What is needed
Retype the lines from the one containing "Locate an element" through the one containing "library catalogue is", reproducing each line precisely.

Data section
━━━━━━━━━━━━━━━━━━━━━━━━━━━━━━

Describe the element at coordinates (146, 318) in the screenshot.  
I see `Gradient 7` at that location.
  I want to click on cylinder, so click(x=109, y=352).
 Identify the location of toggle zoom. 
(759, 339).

━━━━━━━━━━━━━━━━━━━━━━━━━━━━━━

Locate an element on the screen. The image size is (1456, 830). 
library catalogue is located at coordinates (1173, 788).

━━━━━━━━━━━━━━━━━━━━━━━━━━━━━━

Response below
Locate an element on the screen. The image size is (1456, 830). 
library catalogue is located at coordinates (1173, 788).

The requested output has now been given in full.